Os dois terminaram de comer, se despediram e cada um foi para um lugar.
Era claro que queriam conversar mais, mas nenhum deles queria parecer intimista demais, então resolveram deixar assim mesmo.
Ao sair, Thomas lembrou das suas roupas que tinha colocado para lavar. Ele tinha esquecido de colocá-las na secadora. Então foi até o local e colocou.
Depois, foi até a área de atendimento para se inscrever para o treinamento. Quem o atendeu foi a mesma moça da outra vez:
— Boa tarde, Thomas. Como posso te ajudar hoje? — falou, educadamente.
“Ela lembrou meu nome?”, pensou, impressionado.
— Boa tarde. Eu pretendo me inscrever para os treinamentos.
Ela olhou para o garoto de cima a baixo e respondeu:
— Tem certeza? Os treinos são bem pesados, sabe?
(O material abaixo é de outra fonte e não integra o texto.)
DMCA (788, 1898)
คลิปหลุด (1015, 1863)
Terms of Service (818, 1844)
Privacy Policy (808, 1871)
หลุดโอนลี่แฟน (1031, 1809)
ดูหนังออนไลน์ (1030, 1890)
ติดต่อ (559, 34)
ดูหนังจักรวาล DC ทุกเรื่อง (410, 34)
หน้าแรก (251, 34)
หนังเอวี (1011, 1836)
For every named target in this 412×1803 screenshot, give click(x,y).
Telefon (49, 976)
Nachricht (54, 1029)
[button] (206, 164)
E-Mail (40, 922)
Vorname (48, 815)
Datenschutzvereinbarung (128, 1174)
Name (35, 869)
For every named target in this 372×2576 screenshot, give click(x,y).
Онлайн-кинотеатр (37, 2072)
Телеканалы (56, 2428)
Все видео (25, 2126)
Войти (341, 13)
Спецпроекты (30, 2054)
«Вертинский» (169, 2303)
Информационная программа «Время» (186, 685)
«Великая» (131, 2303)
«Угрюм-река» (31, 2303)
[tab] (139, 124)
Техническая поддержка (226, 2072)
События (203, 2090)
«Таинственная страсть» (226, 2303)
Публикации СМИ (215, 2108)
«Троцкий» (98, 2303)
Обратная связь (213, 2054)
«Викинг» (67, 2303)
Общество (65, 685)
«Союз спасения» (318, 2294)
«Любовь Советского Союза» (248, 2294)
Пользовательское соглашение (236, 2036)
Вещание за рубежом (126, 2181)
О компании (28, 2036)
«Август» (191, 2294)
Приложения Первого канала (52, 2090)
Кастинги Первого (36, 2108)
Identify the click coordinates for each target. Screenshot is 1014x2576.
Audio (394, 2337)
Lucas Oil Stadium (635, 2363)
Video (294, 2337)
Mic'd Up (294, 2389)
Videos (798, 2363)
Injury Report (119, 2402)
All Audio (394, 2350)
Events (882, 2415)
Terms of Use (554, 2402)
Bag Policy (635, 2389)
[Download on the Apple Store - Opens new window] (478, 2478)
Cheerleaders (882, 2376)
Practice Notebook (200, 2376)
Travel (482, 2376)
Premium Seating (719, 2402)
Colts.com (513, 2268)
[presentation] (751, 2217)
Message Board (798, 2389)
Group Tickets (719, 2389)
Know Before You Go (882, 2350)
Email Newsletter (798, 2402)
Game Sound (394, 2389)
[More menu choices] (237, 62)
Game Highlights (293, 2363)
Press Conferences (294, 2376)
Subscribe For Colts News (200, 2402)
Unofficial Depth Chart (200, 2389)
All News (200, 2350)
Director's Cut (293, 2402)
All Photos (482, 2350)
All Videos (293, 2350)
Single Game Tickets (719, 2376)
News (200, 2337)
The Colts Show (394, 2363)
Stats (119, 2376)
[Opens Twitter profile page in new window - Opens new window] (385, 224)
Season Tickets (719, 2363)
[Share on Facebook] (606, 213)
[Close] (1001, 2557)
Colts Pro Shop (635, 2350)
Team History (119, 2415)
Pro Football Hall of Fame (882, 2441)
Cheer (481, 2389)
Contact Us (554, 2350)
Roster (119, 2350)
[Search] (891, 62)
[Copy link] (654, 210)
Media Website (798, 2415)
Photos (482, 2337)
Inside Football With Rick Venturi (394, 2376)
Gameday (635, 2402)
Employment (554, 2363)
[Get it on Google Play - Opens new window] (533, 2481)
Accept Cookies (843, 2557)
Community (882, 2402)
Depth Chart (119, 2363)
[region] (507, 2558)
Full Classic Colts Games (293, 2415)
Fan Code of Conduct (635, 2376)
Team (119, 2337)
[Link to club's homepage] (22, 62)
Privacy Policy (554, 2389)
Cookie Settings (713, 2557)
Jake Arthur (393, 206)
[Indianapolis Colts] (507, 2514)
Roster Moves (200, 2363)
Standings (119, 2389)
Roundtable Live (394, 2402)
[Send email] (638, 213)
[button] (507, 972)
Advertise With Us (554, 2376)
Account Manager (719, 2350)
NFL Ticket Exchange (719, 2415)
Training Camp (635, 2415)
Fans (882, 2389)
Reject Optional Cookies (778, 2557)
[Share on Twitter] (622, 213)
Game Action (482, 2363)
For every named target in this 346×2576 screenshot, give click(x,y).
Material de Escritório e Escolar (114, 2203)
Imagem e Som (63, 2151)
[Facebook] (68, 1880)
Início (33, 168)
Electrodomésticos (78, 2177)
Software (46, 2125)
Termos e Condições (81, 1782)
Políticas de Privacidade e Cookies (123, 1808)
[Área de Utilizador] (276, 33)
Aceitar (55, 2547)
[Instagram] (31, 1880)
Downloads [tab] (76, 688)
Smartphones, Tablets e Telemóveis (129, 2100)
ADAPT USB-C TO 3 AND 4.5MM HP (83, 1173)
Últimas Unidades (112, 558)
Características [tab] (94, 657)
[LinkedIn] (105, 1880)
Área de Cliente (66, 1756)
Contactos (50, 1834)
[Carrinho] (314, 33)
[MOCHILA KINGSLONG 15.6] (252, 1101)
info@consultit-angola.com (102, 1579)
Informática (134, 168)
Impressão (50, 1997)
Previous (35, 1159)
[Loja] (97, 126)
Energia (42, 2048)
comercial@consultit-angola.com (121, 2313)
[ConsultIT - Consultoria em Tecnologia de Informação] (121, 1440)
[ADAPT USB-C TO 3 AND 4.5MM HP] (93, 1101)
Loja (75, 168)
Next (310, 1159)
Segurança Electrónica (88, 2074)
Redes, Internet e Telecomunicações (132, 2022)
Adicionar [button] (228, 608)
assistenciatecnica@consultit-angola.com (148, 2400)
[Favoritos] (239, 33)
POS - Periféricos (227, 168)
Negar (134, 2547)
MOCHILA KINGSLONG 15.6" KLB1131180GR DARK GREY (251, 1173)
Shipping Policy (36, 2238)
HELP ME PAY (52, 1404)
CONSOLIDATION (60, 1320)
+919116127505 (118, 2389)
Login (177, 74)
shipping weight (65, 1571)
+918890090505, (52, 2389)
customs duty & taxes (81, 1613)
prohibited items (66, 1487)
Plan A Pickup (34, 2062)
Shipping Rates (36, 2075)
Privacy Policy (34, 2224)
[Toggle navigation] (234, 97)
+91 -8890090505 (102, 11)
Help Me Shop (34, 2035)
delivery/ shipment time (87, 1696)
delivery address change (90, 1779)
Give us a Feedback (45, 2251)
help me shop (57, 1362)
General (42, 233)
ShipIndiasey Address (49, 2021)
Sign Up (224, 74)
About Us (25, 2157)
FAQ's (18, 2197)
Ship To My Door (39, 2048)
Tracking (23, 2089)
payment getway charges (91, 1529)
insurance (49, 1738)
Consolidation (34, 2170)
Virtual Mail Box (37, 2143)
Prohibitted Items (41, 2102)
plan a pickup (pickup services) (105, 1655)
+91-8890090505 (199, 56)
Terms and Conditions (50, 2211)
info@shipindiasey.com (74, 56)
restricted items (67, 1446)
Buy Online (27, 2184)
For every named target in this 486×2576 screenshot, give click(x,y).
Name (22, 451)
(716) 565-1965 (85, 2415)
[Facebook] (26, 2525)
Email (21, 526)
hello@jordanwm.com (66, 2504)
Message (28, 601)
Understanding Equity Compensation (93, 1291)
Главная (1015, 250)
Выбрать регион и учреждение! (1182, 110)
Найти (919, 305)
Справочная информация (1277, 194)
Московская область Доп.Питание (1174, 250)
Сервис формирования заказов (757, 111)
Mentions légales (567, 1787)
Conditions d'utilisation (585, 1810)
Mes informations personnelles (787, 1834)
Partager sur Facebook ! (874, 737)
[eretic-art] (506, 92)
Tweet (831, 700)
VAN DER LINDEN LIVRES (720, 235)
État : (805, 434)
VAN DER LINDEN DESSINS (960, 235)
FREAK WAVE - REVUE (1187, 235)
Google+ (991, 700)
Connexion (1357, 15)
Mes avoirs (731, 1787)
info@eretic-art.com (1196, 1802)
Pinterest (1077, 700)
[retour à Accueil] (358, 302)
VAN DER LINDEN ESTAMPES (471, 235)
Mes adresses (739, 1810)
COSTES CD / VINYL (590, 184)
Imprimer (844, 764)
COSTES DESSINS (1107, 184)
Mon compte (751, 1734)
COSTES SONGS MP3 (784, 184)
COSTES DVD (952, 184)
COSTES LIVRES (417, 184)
— Uma vez alguém me disse: “É melhor se lascar agora do que morrer quando a coisa ficar preta.”
— Que diabos de frase é essa?! E, bem, não é da minha conta. Sou só uma atendente, então minha responsabilidade é auto explicativa: é atender, não botar juízo na cabeça de ninguém. Você é quem sabe o que faz da vida… muito bem. — Pegou um documento e colocou no balcão. — Leia e assine aqui. — Apontou para uma linha no final do papel.
O jovem leu tudo, mas não entendeu muita coisa. Apenas que seria considerado um recruta e teria que arcar com as responsabilidades de um.
Isso significava prestar respeito, se submeter de acordo com as patentes e lutar pelo bem do país arriscando a vida se fosse preciso.
Parecia um pouco demais para um simples treinamento, mas o garoto não se importou. Só pensou que deveria fazer de tudo para ser ao menos capaz de proteger a si mesmo e sua mãe porque, segundo o próprio general, não havia garantia alguma de que aquele abrigo seria seguro para sempre.
Sem hesitar, assinou o termo.
A atendente olhou para ele de um modo sério e disse:
— Seja bem-vindo ao inferno. Sua sentença de morte começa hoje. — Guardou o termo e escaneou o rosto do garoto com um aparelho.
“Será que eu fiz a escolha errada?”, pensou assustado.
— O treinamento já está em andamento… me dê seu broche atual, preciso te dar outro.
— Certo. — Tirou o broche, que sempre mantinha na camisa e entregou para a moça que, em seguida, entregou um novo broche.
Assim como fez com o antigo, prendeu o novo na camisa.
— Agora basta ir até a base e mostrar seu broche para a porta. Ela vai abrir automaticamente.
— Obrigado.
— Você não deveria me agradecer… não diga que eu não te avisei.
O rapaz foi até a base apreensivo, mostrou o broche para a porta e, como indicado pela atendente, ela abriu.
Ao olhar para dentro do local, ficou surpreso e admirado.
“Então é aqui que meu treino vai começar, hein?”